Free boundary value problem for the radial symmetric compressible isentropic Navier-Stokes equations with density-dependent viscosity

TL;DR

This paper proves the global existence and algebraic expansion rate of solutions for a radially symmetric compressible Navier-Stokes system with density-dependent viscosity, extending previous results to the critical case where eta=1.

Contribution

It establishes the global existence of strong solutions in two dimensions for the critical density-dependent viscosity case, improving upon prior work that required eta>1.

Findings

Global strong solutions exist for large initial data in 2D.

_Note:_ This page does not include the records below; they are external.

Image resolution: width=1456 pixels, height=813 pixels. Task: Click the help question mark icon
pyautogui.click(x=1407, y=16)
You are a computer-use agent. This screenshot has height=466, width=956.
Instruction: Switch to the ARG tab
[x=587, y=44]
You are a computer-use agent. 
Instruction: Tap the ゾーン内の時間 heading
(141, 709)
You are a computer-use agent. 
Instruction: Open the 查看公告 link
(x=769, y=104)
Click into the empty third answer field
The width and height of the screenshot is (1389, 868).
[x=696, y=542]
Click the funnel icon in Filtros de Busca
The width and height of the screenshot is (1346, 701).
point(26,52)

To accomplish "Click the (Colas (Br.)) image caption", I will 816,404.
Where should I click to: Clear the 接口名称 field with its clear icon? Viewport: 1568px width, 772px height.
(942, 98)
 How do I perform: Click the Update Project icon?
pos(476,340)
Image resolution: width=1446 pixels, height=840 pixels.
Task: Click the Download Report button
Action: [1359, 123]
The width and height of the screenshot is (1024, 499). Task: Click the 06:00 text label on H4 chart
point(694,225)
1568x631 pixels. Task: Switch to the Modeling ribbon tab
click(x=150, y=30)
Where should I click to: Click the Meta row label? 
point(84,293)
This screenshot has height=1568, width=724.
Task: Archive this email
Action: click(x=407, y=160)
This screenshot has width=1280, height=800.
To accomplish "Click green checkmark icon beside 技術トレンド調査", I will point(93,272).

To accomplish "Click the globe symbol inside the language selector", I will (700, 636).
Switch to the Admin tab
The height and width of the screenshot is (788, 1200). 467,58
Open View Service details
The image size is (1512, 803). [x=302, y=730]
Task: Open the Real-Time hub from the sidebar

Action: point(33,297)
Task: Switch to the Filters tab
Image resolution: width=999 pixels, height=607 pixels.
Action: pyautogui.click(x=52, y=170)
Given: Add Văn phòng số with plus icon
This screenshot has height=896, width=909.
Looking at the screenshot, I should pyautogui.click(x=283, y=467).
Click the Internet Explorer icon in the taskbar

The free boundary expands at an algebraic rate.

The results extend previous work to the critical case eta=1.

Abstract

This paper is devoted to the study of free-boundary-value problem of the compressible Naiver-Stokes system with density-dependent viscosities $\mu=const>0,\lambda=\rho^\beta$ which was first introduced by Vaigant-Kazhikhov \cite{1995 Vaigant-Kazhikhov-SMJ} in 1995. By assuming the endpoint case $\beta=1$ in the radially spherical symmetric setting, we prove the (a priori) expanding rate of the free boundary is algebraic for multi-dimensional flow, and particularly establish the global existence of strong solution of the two-dimensional system for any large initial data. This also improves the previous work of Li-Zhang \cite{2016 Li-Zhang-JDE} where they proved the similar result for $\beta>1$. The main ingredients of this article is making full use of the geometric advantange of domain as well as the critical space dimension two.